The art of listening
This article is part of a series from Good Practice, offered to ICAS members as part of the ICAS mentoring programme.
What is listening?
- decoding the language you hear, as well as the language you see, i.e. body language
- being on the alert for any hidden messages, or a gap between what is said and what is genuinely felt by the speaker
- asking questions to clarify points you do not understand, and checking to see that you have received the message correctly
- following and supporting the speaker, by mirroring their body language subtly, or repeating key points in what they say to confirm that you have understood
If you find it difficult to keep your attention focused on another speaker, you can train yourself to become better:
- Tell yourself you are going to give the speaker your full attention and concentrate on his/her needs for the duration of the meeting.
- Be open to what is being said, even if you are not really interested. Look for the interesting points hidden within what is said.
- Respond to the speaker's body language, observing carefully and mirroring subtly, so that you have some work to do even when only they are speaking.
- Take notes of key points.
- Pause to think of questions, rather then formulating them in your mind while the speaker is talking. Pauses for thought will reassure your speaking partner that you are engaged by what they have said, and this may encourage them to make their speech more lively and engaging.
- Don't be afraid of asking questions, even if they are not dramatically insightful. Showing an interest by clarifying points and asking for further information will help you build a rapport with your speaking partner. This will ultimately make the exchange more engaging for you.
Following and supporting the speaker
- Look at the speaker and make eye contact.
- Adopt an open posture: lean forward, showing interest.
- Do not lean back in your chair with your arms crossed in front of you as if to say, "Come on then, interest me".
- Encourage openness on the part of the speaker by saying things like, "Can you tell me more?"
- Encourage the speaker by saying "Go on...", or repeating one or two of their last words to show that you were listening.
Reflective listening is a difficult skill to master, but there are a few key things that you can do to become more reflective when listening to others. Really expert reflective listeners draw things out of the speaker:
- Ask open questions, such as: "How do you feel about work?", not: "Do you like it here?"
- Develop empathy. Try to gain a deeper understanding of how they feel. Use phrases such as, "You felt X because Y?", or "You felt devalued because the promotion went to someone with less experience?"
- Avoid filling any silences. Use silence to show you are listening; it will prompt more thought and comment from the other person.
- Check for understanding by paraphrasing concisely what the speaker just said, in order to summarise the heart of the matter: "So after losing that job and not getting an interview for the next one, you felt unable to continue working in your last company?"
- Reflect feelings back to the speaker: "So you felt excited?"
- When asked a direct question yourself, respond to the feeling that lies behind it, not the question itself.
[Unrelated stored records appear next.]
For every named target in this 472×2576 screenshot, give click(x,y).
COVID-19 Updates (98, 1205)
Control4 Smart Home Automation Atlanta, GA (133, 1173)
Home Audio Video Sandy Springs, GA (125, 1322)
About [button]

- Do not say, "I know how you feel", or tell the speaker about your experiences. Despite having shared similar/the same experience, do not ever assume that another person's feelings will be the same as yours with regard to that experience. Every person's responses are unique to them.
Whatever form of communication you use, and whether you are 'officially' the giver or the receiver of the message, you are engaged in a two-way exchange with another person. Focus your attention on that other person instead of yourself, and use that attention to get you the information that you need, and you will quickly become a much better communicator.